__Source passage__.
------------------------------

This generates the following AggregationError: "Failed to merge multiple datasets in group with key=OMIP.CNRM-CERFACS.CNRM-CM6-1.omip1.Omon.gn into a single xarray Dataset as variables." I'd appreciate any help on this.

view this post on Zulip Matt Long (May 10 2021 at 18:59):

@Stephen Yeager, I think there is a mismatch in the length of the time axis for so and thetaso. If you load these seperately for the CNRM-CM6-1 model, I think it will work (i.e., add source_id='CNRM-CM6-1' to your search and variable_id=['so'] then variable_id=['thetao'] separately).

You can use the information in cat.df, which is a pandas.DataFrame to inspect the underlying files. I think there is probably a chunk of time missing.

view this post on Zulip Deepak Cherian (May 10 2021 at 19:50):

I think debugging this particular problem would be an interesting blog post. Or entry in the intake-esm documentation

view this post on Zulip Matt Long (May 10 2021 at 20:01):

agreed!

------------------------------

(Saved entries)
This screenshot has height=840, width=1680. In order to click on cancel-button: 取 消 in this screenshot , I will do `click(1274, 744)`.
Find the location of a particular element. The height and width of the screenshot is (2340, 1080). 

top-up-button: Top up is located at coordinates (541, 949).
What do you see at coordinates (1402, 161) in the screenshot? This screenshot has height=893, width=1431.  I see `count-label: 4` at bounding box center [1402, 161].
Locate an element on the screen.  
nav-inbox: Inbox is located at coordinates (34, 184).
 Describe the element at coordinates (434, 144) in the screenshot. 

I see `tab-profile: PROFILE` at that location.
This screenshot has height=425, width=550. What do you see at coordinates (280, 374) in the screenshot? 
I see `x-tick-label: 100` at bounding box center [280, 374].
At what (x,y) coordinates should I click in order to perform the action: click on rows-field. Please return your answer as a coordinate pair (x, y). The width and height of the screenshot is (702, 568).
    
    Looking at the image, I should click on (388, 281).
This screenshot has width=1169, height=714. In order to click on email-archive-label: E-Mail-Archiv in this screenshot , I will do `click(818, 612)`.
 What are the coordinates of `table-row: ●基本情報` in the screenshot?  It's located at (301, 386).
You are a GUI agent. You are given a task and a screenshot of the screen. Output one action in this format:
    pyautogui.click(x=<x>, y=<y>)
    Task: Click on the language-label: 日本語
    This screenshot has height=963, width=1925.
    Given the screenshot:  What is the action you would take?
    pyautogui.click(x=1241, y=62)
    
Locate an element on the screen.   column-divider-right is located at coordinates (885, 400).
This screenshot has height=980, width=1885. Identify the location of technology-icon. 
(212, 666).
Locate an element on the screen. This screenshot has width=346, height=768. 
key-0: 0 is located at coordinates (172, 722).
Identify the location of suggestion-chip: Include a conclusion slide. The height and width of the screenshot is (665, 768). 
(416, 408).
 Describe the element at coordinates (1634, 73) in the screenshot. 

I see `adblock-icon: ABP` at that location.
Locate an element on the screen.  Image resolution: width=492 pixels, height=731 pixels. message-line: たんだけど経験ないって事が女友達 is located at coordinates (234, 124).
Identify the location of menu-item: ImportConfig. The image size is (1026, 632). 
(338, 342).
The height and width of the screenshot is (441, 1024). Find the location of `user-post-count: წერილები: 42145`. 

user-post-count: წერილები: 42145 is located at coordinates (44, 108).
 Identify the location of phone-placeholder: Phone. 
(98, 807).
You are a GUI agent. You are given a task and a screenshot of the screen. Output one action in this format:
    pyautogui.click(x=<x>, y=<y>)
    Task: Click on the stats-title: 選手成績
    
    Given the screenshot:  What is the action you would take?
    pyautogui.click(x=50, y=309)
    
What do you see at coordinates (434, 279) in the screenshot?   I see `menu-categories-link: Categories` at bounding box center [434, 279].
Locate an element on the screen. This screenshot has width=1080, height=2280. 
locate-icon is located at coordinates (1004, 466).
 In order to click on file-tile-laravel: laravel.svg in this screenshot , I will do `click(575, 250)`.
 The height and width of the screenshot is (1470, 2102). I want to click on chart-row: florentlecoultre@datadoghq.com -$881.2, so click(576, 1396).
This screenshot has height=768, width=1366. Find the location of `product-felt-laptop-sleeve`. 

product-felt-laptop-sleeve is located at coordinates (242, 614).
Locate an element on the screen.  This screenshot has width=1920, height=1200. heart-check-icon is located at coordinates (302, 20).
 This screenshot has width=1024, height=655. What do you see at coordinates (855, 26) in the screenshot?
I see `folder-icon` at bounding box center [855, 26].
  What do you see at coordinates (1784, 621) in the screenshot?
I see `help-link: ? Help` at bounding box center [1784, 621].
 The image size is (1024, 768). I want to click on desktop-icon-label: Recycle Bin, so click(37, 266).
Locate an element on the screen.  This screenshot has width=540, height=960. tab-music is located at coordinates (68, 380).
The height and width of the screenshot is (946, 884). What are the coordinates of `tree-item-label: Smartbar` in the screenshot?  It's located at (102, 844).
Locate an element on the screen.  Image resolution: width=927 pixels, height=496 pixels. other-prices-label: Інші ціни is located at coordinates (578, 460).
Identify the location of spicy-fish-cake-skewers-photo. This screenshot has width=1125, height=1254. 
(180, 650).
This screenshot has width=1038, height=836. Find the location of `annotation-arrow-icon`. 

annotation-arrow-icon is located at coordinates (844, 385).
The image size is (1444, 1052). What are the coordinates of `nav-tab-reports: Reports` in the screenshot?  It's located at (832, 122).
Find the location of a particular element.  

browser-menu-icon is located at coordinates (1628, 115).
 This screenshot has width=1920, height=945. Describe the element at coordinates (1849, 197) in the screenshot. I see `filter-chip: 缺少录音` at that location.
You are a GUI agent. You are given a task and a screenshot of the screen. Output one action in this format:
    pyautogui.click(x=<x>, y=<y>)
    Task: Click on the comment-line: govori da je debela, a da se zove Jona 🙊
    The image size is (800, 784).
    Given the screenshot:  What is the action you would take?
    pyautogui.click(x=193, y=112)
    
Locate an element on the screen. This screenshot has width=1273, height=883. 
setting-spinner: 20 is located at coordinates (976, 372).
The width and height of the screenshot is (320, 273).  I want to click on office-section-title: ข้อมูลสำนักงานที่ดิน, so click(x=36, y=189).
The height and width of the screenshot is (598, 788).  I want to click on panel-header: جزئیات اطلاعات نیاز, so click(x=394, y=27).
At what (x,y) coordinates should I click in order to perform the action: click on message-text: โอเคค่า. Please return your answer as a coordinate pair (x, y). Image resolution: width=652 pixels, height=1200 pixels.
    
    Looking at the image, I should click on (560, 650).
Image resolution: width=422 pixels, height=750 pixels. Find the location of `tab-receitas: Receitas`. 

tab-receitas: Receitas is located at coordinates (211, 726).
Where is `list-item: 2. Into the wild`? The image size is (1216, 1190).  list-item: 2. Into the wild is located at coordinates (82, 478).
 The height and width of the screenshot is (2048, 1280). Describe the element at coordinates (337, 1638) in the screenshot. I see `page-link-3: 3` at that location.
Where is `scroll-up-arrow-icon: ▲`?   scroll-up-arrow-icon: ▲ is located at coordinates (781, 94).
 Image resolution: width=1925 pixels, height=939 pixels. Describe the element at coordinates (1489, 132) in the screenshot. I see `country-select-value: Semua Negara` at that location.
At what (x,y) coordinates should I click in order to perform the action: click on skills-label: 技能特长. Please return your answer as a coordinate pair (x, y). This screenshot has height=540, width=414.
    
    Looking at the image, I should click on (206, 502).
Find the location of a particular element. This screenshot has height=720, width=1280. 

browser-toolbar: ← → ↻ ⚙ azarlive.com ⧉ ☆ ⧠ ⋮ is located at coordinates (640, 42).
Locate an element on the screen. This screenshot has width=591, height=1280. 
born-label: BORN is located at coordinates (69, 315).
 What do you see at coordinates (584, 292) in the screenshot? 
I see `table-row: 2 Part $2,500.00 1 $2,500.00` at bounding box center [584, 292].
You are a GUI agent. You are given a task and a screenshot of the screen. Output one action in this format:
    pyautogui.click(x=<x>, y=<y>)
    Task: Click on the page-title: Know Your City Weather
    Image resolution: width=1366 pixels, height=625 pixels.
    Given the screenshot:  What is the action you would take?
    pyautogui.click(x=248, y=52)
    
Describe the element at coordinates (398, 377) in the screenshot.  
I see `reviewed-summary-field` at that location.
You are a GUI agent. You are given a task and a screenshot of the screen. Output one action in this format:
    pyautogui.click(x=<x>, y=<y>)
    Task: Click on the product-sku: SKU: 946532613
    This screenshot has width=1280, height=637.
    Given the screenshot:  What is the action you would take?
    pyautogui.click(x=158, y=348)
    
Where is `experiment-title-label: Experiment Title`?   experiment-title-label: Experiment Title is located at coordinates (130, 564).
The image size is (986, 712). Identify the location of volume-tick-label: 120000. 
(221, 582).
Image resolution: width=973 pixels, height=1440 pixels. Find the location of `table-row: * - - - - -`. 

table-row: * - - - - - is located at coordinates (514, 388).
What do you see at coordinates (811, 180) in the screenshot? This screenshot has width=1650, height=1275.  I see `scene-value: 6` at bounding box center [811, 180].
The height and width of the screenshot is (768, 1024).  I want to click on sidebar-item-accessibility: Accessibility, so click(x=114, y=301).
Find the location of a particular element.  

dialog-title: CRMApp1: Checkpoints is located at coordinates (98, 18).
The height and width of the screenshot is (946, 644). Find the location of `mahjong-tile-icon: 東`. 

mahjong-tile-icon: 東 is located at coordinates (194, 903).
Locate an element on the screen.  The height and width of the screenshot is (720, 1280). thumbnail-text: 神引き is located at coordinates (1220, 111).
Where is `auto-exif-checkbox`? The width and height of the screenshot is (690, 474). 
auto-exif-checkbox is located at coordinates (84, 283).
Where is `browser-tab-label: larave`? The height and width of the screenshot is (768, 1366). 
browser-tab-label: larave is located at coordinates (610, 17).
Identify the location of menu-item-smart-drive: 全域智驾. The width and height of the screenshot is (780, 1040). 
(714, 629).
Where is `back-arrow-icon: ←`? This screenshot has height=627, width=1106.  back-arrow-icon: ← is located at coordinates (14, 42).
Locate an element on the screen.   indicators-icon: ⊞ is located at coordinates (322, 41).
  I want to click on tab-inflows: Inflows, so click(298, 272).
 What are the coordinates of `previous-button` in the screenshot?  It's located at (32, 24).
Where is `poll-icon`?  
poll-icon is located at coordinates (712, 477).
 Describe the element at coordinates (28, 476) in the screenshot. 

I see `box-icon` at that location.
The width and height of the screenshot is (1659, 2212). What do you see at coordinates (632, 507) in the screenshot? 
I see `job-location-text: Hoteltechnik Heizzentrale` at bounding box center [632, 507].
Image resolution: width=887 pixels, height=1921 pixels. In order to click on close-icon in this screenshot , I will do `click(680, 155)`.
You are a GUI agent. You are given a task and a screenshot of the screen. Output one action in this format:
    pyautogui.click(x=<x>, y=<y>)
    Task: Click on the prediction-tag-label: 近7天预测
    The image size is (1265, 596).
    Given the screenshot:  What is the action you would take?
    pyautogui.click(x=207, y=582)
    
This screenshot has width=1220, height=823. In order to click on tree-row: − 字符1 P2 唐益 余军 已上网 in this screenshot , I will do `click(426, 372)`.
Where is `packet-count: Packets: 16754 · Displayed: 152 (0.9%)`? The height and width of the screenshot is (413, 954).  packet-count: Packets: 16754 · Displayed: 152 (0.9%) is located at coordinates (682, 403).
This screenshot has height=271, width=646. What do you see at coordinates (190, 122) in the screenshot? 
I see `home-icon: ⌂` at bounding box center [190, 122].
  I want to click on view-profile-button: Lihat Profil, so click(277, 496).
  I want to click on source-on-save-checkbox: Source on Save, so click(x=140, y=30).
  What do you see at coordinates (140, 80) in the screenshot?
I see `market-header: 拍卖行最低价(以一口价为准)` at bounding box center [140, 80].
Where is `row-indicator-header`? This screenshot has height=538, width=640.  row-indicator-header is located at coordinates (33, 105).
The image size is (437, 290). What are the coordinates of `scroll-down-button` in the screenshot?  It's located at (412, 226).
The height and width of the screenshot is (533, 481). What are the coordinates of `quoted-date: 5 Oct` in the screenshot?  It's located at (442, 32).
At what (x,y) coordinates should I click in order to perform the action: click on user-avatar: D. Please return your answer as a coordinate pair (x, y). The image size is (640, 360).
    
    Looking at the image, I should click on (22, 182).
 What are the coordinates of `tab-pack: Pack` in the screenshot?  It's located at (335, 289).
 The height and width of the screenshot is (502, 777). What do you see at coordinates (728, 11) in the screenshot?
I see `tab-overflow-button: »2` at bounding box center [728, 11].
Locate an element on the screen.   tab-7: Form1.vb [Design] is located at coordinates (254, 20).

------------------------------

__Work instructions__.
**1.** In the forum thread, what mismatch between so and thetaso does Matt Long suspect?
**2.** Extract the lines of the records from their first line up to and including the line with "(416, 408).", reproducing each one exactly.

__Responses by task__.
**1.** A mismatch in the length of the time axis.

**2.**
This screenshot has height=840, width=1680. In order to click on cancel-button: 取 消 in this screenshot , I will do `click(1274, 744)`.
Find the location of a particular element. The height and width of the screenshot is (2340, 1080). 

top-up-button: Top up is located at coordinates (541, 949).
What do you see at coordinates (1402, 161) in the screenshot? This screenshot has height=893, width=1431.  I see `count-label: 4` at bounding box center [1402, 161].
Locate an element on the screen.  
nav-inbox: Inbox is located at coordinates (34, 184).
 Describe the element at coordinates (434, 144) in the screenshot. 

I see `tab-profile: PROFILE` at that location.
This screenshot has height=425, width=550. What do you see at coordinates (280, 374) in the screenshot? 
I see `x-tick-label: 100` at bounding box center [280, 374].
At what (x,y) coordinates should I click in order to perform the action: click on rows-field. Please return your answer as a coordinate pair (x, y). The width and height of the screenshot is (702, 568).
    
    Looking at the image, I should click on (388, 281).
This screenshot has width=1169, height=714. In order to click on email-archive-label: E-Mail-Archiv in this screenshot , I will do `click(818, 612)`.
 What are the coordinates of `table-row: ●基本情報` in the screenshot?  It's located at (301, 386).
You are a GUI agent. You are given a task and a screenshot of the screen. Output one action in this format:
    pyautogui.click(x=<x>, y=<y>)
    Task: Click on the language-label: 日本語
    This screenshot has height=963, width=1925.
    Given the screenshot:  What is the action you would take?
    pyautogui.click(x=1241, y=62)
    
Locate an element on the screen.   column-divider-right is located at coordinates (885, 400).
This screenshot has height=980, width=1885. Identify the location of technology-icon. 
(212, 666).
Locate an element on the screen. This screenshot has width=346, height=768. 
key-0: 0 is located at coordinates (172, 722).
Identify the location of suggestion-chip: Include a conclusion slide. The height and width of the screenshot is (665, 768). 
(416, 408).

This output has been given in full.